Wer Inhalte aus vertraulichen Gesprächen als Beweisgrundlage nutzen möchte, muss einiges beachten, denn nicht alle Mittel und Wege sind rechtens. Wer unerlaubt nichtöffentliche Unterhaltungen aufzeichnet, macht sich strafbar.

Manchmal mag es Situationen geben, in denen es sinnvoll erscheint unternehmensinterne Gespräche, wie beispielsweise ein Personalgespräch, aufzuzeichnen. Doch Vorsicht! Das Mitschneiden von internen Gesprächen stellt grundsätzlich eine rechtswidrige Tat dar, sofern nicht alle Gesprächsteilnehmer über den Mitschnitt informiert sind und diesem zugestimmt haben.

Nach § 201 Abs. 1 Nr. 1 StGB (Strafgesetzbuch) macht sich eine Person strafbar, die unbefugt das nichtöffentlich gesprochene Wort eines anderen mit Hilfe eines Tonträgers aufnimmt. Maßgeblich ist dabei, ob dem Gespräch ein öffentlicher oder nichtöffentlicher Rahmen zugrunde liegt. Personalgespräche und ähnliche interne Besprechungen finden zwischen einer begrenzten und abgrenzbaren Anzahl von Personen statt und sind damit nicht öffentlich.
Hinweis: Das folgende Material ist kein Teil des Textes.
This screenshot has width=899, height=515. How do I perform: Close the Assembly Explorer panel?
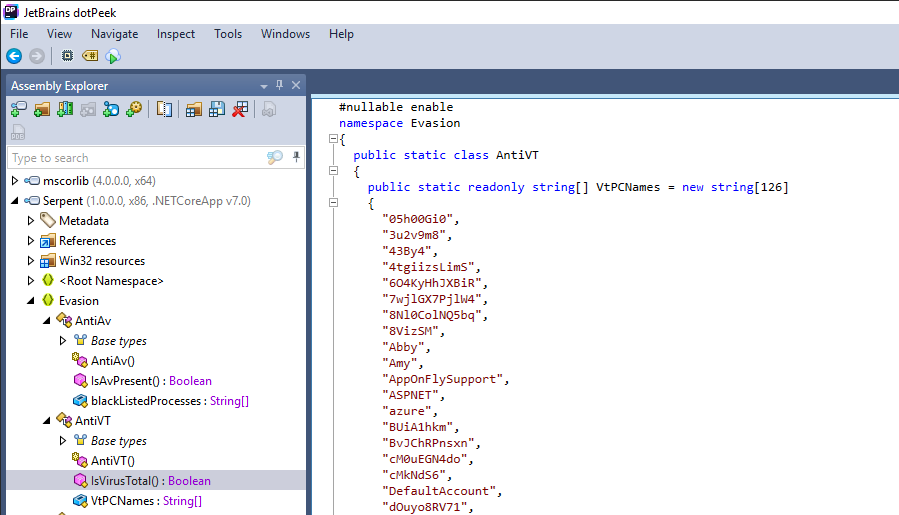tap(296, 85)
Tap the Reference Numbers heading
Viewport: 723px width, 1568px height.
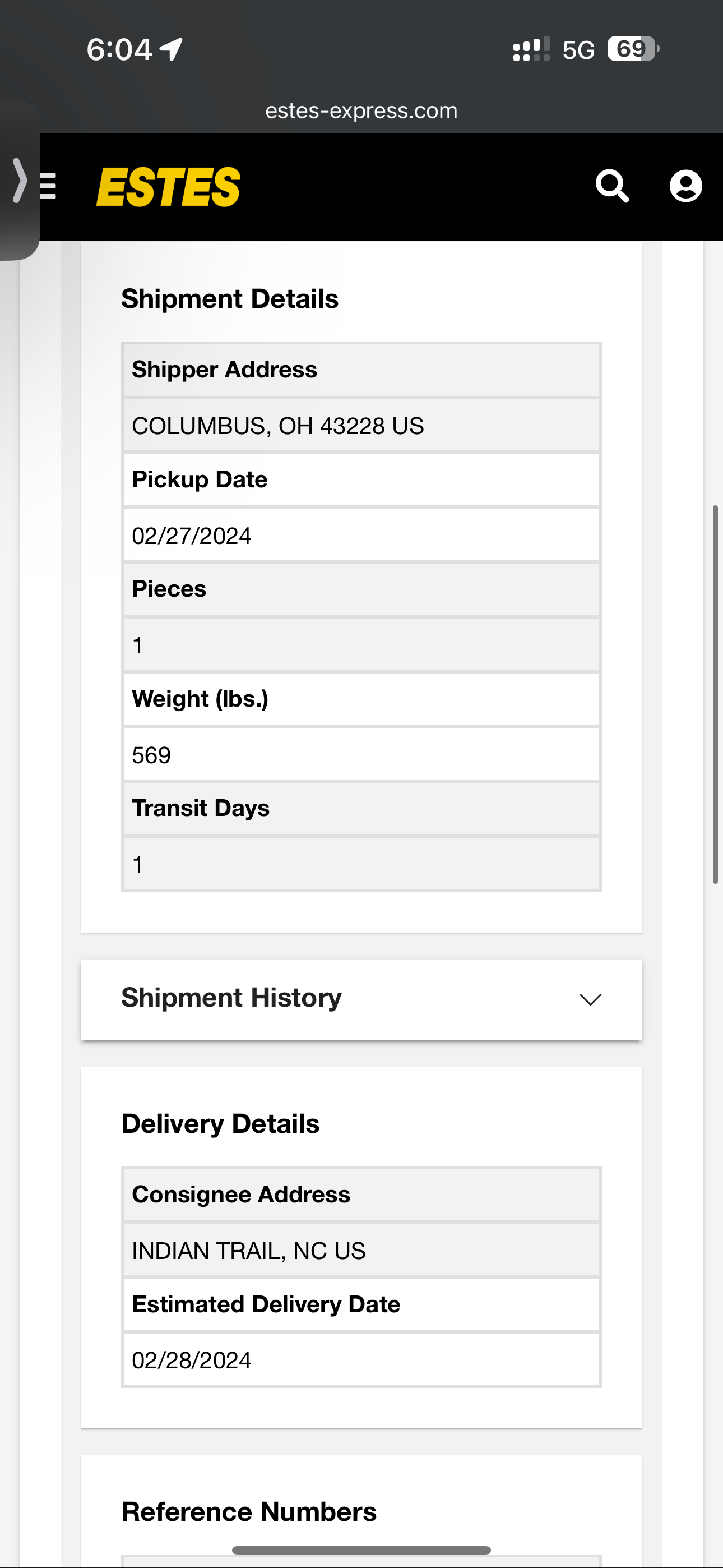click(x=249, y=1512)
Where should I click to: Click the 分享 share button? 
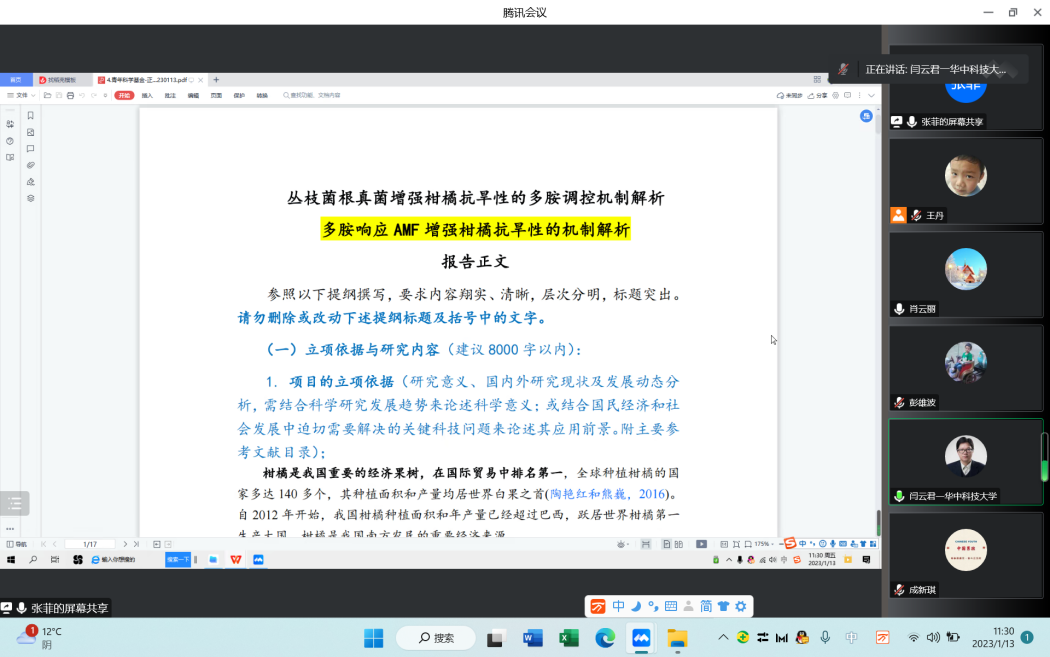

Wem ein Verstoß eindeutig nachgewiesen werden kann, muss mindestens mit einer Abmahnung oder gar einer fristlosen Kündigung rechnen. Gegebenenfalls kann bereits die Mitnahme eines aufnahmebereiten Gerätes zu einem vertraulichen Gespräch als Zuwiderhandlung betrachtet werden. Das Vertrauensverhältnis ist in diesem Fall erheblich gestört und eine weitere Zusammenarbeit nicht zumutbar. Zudem sind unbefugte Mitschnitte nur unter bestimmten Voraussetzungen vor Gericht verwertbar.

Wer dennoch die in einem vertraulichen Gespräch getätigten Aussagen belastbar bezeugen lassen will, darf sich von einem Betriebsratsmitglied oder einem Anwalt begleiten lassen. Der Arbeitgeber darf dies nicht verweigern.